No dia em que se assinala o Dia da Amazónia, a DECO e a ZERO divulgam os resultados de uma sondagem realizada em 9 países da União Europeia, sobre a opinião dos cidadãos acerca do regulamento dos produtos livres de desflorestação e degradação florestal.
A poucos dias da discussão no Parlamento Europeu de uma proposta de regulamento que visa garantir que as cadeias de abastecimento Europeias não causam desflorestação e degradação das florestas, uma nova sondagem mostra um apoio inequívoco dos cidadãos Europeus à nova legislação. A esmagadora maioria dos europeus, 82% acredita que as empresas não devem vender produtos que destroem as florestas do mundo e 78% considera que a comercialização de produtos que conduzem à desflorestação deve ser proibida. Quando informados de que o Parlamento da UE está a discutir uma lei neste sentido, o apoio sobe para 81%.
A destruição e degradação das florestas é vista pelos cidadãos da UE como o problema ambiental mais preocupante (77%), seguido da poluição da água e do ar (74%). Para os portugueses esta preocupação é ainda mais marcante, com 91% dos inquiridos a afirmar uma preocupação extrema ou moderada.
A sondagem, que decorreu durante o mês de julho, em 9 países europeus – Áustria, República Checa, França, Alemanha, Itália, Países Baixos, Portugal, Espanha e Suécia, mostra que os cidadãos europeus são a favor de uma legislação robusta para travar a desflorestação mundial provocada pelo consumo na UE.
82% dos Europeus considera que as empresas não devem vender produtos (por exemplo, carne e as rações à base de soja, extração de madeiras e setor de energia) que contribuam para a destruição das florestas.
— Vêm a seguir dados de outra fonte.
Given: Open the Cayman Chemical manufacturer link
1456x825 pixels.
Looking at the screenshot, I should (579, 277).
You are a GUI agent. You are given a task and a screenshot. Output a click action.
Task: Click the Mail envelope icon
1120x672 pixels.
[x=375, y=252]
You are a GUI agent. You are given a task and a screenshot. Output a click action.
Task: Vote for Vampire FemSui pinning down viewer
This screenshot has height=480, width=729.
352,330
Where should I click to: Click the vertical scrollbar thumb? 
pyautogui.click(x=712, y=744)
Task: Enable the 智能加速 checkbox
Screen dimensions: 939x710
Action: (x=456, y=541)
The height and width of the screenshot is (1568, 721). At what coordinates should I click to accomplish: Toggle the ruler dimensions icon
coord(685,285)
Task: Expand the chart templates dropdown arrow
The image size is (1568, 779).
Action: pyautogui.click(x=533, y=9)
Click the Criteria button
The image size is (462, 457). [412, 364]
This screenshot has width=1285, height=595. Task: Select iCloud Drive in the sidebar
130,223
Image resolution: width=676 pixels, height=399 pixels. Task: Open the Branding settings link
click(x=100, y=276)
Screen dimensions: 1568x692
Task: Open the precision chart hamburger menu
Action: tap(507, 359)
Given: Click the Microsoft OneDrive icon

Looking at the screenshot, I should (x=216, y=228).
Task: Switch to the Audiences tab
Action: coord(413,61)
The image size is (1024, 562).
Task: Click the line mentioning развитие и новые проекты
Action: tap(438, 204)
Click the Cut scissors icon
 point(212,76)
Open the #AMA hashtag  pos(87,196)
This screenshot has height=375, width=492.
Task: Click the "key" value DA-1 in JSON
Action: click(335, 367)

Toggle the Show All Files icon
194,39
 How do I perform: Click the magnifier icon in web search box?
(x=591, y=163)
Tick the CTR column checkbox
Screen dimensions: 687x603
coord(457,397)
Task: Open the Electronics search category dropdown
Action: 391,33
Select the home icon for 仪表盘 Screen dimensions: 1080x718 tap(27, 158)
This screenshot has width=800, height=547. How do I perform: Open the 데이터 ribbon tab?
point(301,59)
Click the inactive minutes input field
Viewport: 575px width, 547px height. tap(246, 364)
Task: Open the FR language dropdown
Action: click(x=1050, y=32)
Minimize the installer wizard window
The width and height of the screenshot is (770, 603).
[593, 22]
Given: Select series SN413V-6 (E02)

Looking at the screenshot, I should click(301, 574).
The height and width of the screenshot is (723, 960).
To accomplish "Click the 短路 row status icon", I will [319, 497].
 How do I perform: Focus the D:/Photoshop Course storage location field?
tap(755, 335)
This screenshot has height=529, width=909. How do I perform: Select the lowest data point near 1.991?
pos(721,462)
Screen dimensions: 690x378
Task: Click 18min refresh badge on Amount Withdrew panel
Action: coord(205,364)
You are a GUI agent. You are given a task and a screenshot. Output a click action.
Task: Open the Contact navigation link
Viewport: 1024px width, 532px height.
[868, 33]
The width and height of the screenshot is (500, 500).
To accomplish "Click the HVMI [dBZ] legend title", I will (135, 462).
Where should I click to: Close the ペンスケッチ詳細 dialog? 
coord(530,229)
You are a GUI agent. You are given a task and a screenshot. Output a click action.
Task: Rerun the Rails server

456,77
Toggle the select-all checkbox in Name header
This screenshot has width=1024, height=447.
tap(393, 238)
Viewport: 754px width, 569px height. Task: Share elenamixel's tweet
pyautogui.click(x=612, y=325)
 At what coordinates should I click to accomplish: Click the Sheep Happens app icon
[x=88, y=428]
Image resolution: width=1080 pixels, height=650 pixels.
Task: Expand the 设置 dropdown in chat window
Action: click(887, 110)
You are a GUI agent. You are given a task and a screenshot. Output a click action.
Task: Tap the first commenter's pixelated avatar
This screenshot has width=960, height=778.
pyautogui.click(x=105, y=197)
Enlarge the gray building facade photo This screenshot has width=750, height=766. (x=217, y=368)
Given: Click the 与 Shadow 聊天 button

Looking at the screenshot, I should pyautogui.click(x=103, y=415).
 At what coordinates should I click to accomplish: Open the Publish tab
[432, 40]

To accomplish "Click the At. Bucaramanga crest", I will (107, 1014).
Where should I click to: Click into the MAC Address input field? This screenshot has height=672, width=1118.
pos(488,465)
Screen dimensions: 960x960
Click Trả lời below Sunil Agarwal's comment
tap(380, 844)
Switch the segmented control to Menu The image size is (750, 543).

Os inquiridos identificam as grandes empresas como as principais responsáveis na proteção das florestas do mundo (46%), a par com os organismos internacionais como a Organização das Nações Unidas (ONU), governos nacionais e a UE (respetivamente 44%, 42% e 39%), no entanto as grandes empresas são identificadas de forma inequívoca como tendo o pior desempenho no cumprimento destas responsabilidades (64% dos inquiridos).